TBMM’de yapılan gizli oturumda İsmet Paşa da olayın arkasında İngiltere’nin olduğunu ve gazetecilerin de İngilizlerin yönlendirmeleriyle hareket ettiklerini belirtti. Rauf Bey’in itirazına rağmen 63’e karşı 89 oyla gazetecileri yargılamak için İstiklal Mahkemesi kurulması kararlaştırıldı. Mahkemenin başkanlığına Topçu İhsan (Eryavuz), savcılığına da Vasıf Bey (Çınar) seçildi.

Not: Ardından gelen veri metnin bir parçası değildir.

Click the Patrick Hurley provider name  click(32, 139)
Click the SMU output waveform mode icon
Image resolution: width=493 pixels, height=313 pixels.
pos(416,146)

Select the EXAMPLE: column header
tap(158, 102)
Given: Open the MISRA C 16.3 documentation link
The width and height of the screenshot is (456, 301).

İstiklal Mahkemesi ilk toplantısında; mektupları yayınlayan İkdam, Tevhid-i Efkâr ve Tanin gazetelerinin başyazarları Hüseyin Cahit, Ahmet Cevdet, Velid Ebuziyya ve gazetelerin yazı işleri müdürlerinin gözaltına alınmasına karar verdi. Gazetecilere yöneltilen suçlama; Hıyanet-i Vataniye Kanunu’na muhalefet ederek devletin iç ve dış güvenliğini tehlikeye düşürmek ve hükümet şeklini değiştirmeye teşebbüstü.

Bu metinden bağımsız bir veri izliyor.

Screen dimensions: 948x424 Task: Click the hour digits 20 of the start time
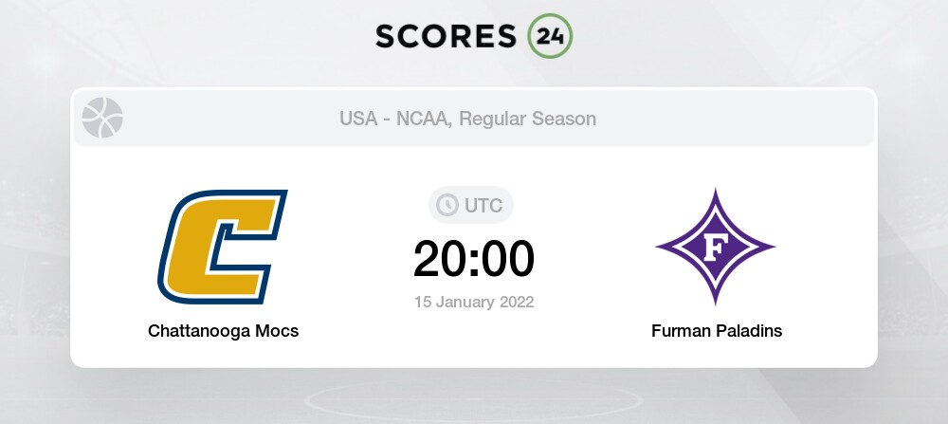[439, 258]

İstanbul’da 9 Aralık 1923’te faaliyete başlayan İstiklal Mahkemesi’nde gazeteciler; rejime uygun olmayan bir şey yapmadıklarını, gazetecilik refleksiyle hareket ettiklerini söyleyerek amaçlarının sadece habercilik olduğu şeklinde savunma yaptılar.

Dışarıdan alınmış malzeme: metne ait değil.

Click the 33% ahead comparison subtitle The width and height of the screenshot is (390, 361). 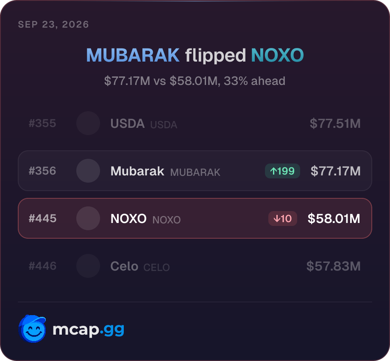pyautogui.click(x=195, y=81)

Mahkeme, sanıkların uzun savunmalarından sonra bütün gazetecilerin beraatine karar verdi. Elbette gazetecileri yargılamanın amacı, devrimler konusunda kararlılığı göstermek ve muhalefet edebilecek gazete, gazeteci ve yazarlara gözdağı vermekti.
Bir rivayete göre İsmet Paşa, İhsan Bey’den Hüseyin Cahit’in idamını istemiş, bu gerçekleşmeyince de araları açılmıştı. Hatta İhsan Bey’in Bahriye Vekilliği döneminde “Yavuz-Havuz” davasında rüşvet almakla suçlanmasında da bu karar etkili olmuştu.
Olay sonrasında Cumhurbaşkanı M. Kemal Paşa, beraat eden gazetecilerin dahil olduğu bir grup gazeteciyle İzmir’de görüştü. Ancak toplantının cumhurbaşkanı tarafından organize edildiğini yazan Velid Ebuziyya’nın daveti iptal edilmişti.
Paşa toplantıda; “Türk basını milletin gerçek seda ve iradesinin tezahürü olarak cumhuriyetin etrafında çelikten bir kale vücuda getirmelidir…” diyecek ve basının görevinin iktidarın yanında yer alarak devrimlere destek vermek olduğunu belirtecektir. Bunun anlamı, en küçük bir muhalif basına fırsat verilmemesiydi. Zaten basınla sağlanan bu barış ortamı da uzun sürmeyecektir.
TAKRİR-İ SÜKÛN
Bu yargılamalar sonrasında 3 Mart 1924 tarihinde halifelik kaldırıldığı gibi aynı gün Osmanoğulları hanedanının bütün üyeleri de yurtdışı sürgününe gönderildi. Devrimlerin bundan sonraki aşaması ve ülkede tek parti yönetiminin kurulması için gerekli ortam da Takrir-i Sükûn Kanunu ile gerçekleşti.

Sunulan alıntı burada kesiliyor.